Stored dataset items:
********

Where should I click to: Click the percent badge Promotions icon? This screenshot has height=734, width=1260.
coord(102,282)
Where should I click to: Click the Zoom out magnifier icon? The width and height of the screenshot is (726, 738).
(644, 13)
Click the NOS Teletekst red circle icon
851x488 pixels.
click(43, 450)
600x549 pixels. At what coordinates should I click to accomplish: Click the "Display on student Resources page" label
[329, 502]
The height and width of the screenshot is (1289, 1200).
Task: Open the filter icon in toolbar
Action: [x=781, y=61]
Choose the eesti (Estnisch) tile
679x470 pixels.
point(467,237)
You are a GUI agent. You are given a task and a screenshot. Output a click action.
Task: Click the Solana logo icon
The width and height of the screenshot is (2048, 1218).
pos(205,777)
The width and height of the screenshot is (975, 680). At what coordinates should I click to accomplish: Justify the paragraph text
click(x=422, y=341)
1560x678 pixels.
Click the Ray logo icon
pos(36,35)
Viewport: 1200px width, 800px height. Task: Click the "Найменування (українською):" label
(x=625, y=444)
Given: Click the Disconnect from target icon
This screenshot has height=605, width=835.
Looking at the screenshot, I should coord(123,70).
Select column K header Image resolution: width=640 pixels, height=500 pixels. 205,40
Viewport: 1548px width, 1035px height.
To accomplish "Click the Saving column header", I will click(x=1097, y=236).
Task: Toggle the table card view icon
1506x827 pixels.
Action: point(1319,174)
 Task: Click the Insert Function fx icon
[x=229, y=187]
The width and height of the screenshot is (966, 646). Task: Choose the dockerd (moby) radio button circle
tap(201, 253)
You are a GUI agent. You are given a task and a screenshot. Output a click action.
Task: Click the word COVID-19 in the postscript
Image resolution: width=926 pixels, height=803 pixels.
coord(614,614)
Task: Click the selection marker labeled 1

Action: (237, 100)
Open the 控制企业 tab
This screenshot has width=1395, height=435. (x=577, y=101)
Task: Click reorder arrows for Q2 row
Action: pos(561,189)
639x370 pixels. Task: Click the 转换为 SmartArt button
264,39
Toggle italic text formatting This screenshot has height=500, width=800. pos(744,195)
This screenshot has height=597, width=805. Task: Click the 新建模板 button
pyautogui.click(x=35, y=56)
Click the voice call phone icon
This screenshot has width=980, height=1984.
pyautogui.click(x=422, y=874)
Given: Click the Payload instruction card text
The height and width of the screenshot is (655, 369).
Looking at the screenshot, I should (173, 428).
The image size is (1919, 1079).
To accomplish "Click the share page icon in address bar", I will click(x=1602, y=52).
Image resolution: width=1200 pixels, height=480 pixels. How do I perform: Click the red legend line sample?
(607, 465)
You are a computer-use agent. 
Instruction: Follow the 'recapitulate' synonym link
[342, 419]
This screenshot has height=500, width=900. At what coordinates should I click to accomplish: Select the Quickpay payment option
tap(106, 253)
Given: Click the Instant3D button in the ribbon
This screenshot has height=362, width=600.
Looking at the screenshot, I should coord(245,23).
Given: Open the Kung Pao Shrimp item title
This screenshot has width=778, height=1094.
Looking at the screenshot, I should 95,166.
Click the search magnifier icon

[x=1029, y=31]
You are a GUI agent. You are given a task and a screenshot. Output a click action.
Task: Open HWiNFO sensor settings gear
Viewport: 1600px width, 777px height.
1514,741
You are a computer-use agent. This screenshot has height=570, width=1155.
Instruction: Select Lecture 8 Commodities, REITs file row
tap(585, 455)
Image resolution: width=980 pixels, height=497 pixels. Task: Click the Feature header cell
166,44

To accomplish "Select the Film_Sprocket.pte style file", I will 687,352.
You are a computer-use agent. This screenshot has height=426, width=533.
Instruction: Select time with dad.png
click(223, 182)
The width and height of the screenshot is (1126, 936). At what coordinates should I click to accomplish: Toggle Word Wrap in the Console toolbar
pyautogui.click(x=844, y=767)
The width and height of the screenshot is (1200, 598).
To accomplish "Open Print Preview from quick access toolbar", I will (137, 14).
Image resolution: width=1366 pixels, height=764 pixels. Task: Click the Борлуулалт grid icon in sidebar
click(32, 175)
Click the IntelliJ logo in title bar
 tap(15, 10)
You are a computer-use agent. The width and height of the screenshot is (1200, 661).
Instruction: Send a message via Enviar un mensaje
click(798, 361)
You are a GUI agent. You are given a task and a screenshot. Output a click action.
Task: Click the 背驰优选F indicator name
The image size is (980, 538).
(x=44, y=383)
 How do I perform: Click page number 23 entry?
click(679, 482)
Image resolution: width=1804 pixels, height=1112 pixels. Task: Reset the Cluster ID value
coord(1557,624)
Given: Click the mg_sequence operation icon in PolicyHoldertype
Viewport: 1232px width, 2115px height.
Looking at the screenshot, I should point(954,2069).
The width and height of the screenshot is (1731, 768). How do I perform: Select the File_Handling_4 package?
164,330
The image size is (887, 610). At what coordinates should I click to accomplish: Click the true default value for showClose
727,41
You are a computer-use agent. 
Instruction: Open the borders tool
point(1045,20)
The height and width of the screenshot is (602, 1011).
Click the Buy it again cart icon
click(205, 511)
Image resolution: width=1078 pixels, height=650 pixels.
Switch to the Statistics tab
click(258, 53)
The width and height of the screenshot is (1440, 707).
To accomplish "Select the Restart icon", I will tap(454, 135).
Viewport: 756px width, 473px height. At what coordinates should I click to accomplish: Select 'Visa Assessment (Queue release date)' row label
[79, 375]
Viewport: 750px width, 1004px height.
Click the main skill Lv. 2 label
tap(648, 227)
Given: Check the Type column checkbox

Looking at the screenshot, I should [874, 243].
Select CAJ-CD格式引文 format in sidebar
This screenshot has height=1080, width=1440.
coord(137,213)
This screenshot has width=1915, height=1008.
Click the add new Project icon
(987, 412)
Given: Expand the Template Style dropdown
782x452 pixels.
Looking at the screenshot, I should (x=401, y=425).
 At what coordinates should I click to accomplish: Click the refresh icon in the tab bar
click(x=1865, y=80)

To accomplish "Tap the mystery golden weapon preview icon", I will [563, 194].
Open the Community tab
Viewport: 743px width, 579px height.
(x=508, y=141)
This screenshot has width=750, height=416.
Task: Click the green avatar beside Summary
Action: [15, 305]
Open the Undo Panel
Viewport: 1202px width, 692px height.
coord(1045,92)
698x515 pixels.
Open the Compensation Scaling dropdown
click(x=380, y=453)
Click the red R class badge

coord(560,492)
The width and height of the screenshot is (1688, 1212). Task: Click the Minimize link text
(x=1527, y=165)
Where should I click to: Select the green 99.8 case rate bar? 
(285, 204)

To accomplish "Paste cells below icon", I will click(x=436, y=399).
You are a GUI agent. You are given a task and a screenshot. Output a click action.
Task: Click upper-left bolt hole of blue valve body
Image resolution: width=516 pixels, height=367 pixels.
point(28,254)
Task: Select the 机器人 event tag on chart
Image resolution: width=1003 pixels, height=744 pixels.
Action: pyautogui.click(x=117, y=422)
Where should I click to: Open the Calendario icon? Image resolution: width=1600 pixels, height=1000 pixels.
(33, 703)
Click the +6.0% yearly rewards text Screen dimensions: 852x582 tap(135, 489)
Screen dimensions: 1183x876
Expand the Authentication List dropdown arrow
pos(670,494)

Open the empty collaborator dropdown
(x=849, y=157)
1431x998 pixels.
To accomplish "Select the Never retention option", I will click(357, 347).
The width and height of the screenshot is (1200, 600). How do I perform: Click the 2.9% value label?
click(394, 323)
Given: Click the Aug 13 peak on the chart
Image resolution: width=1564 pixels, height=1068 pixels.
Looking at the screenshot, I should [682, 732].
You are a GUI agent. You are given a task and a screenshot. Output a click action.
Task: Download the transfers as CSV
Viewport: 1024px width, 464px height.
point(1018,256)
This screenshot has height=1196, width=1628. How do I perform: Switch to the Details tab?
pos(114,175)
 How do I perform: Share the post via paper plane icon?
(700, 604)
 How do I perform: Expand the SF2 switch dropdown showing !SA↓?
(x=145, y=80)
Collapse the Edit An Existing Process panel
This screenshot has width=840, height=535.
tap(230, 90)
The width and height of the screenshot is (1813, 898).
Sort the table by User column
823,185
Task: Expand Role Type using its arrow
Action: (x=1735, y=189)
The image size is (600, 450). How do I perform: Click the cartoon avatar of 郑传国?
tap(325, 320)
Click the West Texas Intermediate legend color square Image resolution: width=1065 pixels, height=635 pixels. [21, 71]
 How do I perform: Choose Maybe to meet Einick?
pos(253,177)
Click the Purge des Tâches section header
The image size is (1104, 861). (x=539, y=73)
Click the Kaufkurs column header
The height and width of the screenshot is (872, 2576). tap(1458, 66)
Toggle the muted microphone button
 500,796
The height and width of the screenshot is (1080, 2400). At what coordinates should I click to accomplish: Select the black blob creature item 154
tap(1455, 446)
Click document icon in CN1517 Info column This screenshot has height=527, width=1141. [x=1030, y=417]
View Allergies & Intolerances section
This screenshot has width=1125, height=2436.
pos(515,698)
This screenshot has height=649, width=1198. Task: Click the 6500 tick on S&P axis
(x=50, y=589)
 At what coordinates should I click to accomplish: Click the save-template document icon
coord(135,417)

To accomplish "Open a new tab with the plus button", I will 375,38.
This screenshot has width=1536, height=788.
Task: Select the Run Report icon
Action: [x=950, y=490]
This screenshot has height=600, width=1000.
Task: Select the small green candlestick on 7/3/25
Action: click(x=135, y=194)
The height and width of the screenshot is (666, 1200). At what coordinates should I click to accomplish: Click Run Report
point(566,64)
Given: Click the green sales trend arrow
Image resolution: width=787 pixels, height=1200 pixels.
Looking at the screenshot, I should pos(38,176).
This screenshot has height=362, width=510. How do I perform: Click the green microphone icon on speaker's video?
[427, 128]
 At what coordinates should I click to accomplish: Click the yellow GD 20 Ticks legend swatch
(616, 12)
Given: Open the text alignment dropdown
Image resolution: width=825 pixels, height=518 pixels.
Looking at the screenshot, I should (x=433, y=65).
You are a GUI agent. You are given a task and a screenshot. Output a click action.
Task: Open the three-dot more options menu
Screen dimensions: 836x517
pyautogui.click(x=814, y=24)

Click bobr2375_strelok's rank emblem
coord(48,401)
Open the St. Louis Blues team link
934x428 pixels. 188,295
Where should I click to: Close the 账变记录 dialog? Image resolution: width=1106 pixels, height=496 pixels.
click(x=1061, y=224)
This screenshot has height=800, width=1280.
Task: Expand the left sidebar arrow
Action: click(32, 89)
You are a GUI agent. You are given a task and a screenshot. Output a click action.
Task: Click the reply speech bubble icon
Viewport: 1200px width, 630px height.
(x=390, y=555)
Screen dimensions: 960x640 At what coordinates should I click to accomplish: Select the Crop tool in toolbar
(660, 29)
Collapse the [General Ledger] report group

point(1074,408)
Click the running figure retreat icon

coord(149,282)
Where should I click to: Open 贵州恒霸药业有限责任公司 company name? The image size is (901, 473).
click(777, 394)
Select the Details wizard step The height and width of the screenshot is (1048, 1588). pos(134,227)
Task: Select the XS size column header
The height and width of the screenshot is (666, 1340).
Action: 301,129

********

**EXERCISE**.
Lines above with "computer" in them are the ones to copy.

**TASK SOLUTION**.
You are a computer-use agent. 
You are a computer-use agent. This screenshot has height=570, width=1155.
You are a computer-use agent. This screenshot has height=426, width=533.
You are a computer-use agent. The width and height of the screenshot is (1200, 661).
You are a computer-use agent. 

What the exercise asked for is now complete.